Passage shown:
Posted by Jack Thu, 28 Aug 2008 17:00:00 GMT


In The End, It's All South Park

From a conversation with the Chatbot.

Chatbot: Hello there human.
You: Howdy!
Chatbot: What’s up?
You: Not much, you?
Chatbot: Sorry to hear nothing is going on with you. I’ve been chatting with people. It’s what I do.
You: Like, it’s your job?
Chatbot: My job’s chatting to you! How am I doing?
You: So far, pretty well!
Chatbot: Quite well.
You: So where do you live, exactly?
Chatbot: in your computer
You: Get out! That’s crazy man. You live in my computer?
Chatbot: Chatting with you is helping me become more human.
You: Well whoever dreamed you up is a genius.
Chatbot: Why me?
You: Because you’re very savvy!
Chatbot: I see.
You: I’ve never chatted with a bot as smart as you.
Chatbot: I think so, But humans are smarter.
You: Well, thank you.
Chatbot: You’re welcome.
You: So do you have any hobbies?
Chatbot: I like to build model rockets.
You: That seems like a very fitting exercise for a computer.
Chatbot: A computer is to me what a body is to you.

Stored data:

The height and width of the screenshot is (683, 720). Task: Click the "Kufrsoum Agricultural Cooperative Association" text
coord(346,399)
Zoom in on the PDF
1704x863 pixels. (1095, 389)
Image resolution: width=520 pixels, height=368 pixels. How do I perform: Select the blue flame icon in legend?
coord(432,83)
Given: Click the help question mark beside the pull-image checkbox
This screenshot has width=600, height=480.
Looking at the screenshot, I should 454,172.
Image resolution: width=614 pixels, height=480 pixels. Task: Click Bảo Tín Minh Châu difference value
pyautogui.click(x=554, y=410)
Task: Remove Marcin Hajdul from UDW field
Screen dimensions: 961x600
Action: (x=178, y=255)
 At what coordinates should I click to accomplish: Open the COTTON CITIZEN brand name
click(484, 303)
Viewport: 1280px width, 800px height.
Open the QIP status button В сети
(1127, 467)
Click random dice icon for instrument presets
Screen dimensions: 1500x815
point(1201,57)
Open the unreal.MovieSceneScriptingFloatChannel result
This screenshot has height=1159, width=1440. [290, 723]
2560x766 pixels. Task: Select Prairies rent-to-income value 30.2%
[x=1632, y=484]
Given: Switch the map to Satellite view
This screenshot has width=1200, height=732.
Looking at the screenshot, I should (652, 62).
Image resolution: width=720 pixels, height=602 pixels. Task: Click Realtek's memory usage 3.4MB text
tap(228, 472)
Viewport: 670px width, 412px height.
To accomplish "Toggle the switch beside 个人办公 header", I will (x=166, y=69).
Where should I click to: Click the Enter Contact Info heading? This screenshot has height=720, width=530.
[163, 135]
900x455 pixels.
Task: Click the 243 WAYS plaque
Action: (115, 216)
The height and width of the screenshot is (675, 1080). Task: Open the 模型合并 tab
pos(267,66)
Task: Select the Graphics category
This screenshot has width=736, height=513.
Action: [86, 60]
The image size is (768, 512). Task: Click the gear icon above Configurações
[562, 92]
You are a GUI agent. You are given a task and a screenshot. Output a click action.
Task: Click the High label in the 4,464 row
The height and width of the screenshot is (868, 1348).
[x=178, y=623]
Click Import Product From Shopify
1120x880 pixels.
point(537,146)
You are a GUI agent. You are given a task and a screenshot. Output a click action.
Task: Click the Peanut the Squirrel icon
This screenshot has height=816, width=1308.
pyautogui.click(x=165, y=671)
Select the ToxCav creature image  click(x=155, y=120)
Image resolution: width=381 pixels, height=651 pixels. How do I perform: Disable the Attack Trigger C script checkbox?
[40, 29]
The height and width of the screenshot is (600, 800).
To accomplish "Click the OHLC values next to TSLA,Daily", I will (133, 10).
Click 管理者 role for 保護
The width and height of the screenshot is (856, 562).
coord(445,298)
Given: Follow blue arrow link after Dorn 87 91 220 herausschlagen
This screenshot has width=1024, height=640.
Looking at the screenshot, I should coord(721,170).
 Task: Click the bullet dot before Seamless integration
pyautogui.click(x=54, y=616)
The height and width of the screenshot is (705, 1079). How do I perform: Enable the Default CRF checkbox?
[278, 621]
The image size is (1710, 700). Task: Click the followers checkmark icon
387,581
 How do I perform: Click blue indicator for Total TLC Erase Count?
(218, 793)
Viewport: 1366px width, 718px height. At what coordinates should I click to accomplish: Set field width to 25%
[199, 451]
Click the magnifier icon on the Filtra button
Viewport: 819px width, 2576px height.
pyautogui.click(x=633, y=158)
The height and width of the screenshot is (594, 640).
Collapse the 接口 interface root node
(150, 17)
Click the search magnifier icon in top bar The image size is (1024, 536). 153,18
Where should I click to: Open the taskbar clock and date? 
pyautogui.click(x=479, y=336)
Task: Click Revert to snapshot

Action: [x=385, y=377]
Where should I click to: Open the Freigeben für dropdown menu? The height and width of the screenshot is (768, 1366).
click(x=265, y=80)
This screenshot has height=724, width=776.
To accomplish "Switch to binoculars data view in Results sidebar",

Task 1:
Retype the chatbot conversation from "You: So where" up to and including "you’re very savvy!".
Task 2:
In the chatbot conversation, which questions does the Chatbot ask? List them all.

Solution 1:
You: So where do you live, exactly?
Chatbot: in your computer
You: Get out! That’s crazy man. You live in my computer?
Chatbot: Chatting with you is helping me become more human.
You: Well whoever dreamed you up is a genius.
Chatbot: Why me?
You: Because you’re very savvy!

Solution 2:
What’s up?
How am I doing?
Why me?